Request:
Please echo the rows below word for word, from the line containing "Choose Dynamic IP configuration" through the line containing "width=631. click(80, 85)", including both.

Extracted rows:

★ ★ ★ ★

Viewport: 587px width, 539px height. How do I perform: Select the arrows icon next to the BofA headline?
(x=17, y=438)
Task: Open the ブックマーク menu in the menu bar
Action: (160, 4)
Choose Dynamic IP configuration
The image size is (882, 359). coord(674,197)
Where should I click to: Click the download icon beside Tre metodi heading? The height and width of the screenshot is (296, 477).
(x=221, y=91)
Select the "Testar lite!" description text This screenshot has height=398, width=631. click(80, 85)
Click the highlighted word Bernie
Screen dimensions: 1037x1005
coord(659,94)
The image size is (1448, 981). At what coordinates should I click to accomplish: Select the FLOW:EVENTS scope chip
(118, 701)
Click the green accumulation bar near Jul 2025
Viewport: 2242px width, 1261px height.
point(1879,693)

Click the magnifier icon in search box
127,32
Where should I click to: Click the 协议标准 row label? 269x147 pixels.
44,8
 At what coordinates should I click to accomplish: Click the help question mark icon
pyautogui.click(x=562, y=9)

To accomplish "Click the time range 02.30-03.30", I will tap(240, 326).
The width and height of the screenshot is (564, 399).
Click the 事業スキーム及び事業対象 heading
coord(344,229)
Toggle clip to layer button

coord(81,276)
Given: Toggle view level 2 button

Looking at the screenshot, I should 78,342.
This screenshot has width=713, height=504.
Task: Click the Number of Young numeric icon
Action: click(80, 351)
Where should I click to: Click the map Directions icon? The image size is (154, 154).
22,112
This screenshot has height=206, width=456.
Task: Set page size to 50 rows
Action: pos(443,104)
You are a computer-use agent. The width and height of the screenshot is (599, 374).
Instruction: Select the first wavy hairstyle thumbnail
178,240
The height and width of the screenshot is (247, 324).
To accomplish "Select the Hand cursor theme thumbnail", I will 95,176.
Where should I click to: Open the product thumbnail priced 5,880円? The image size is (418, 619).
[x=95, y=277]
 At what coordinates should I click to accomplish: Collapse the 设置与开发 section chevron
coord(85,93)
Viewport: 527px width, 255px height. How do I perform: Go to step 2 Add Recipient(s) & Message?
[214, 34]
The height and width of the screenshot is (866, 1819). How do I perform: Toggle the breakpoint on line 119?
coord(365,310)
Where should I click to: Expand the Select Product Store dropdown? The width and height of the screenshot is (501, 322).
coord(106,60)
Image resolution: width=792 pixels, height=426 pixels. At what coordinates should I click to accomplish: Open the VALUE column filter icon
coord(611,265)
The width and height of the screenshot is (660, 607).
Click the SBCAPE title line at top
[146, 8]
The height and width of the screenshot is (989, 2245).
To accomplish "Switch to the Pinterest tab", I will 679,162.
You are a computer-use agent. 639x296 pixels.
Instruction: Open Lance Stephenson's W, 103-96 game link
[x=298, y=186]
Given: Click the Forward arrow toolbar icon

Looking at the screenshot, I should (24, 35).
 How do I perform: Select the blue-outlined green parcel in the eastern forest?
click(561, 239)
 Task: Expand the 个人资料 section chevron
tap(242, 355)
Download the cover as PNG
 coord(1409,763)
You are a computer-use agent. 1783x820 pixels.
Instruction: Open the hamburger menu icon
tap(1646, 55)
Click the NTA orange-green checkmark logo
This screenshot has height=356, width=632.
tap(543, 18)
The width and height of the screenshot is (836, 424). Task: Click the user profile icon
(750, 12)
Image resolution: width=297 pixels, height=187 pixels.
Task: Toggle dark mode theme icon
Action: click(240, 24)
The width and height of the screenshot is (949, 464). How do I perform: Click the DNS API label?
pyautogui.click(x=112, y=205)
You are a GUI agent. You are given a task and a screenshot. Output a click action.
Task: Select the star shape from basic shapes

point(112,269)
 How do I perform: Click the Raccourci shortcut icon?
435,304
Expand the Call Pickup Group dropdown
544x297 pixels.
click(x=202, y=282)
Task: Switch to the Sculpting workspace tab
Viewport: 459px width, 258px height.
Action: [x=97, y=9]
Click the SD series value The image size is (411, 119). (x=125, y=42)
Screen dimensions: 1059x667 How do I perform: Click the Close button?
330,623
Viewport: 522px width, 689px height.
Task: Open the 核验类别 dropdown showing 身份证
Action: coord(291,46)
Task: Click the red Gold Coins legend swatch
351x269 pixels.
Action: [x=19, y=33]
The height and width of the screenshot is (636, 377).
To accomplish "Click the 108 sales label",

★ ★ ★ ★

Result of the task:
Choose Dynamic IP configuration
The image size is (882, 359). coord(674,197)
Where should I click to: Click the download icon beside Tre metodi heading? The height and width of the screenshot is (296, 477).
(x=221, y=91)
Select the "Testar lite!" description text This screenshot has height=398, width=631. click(80, 85)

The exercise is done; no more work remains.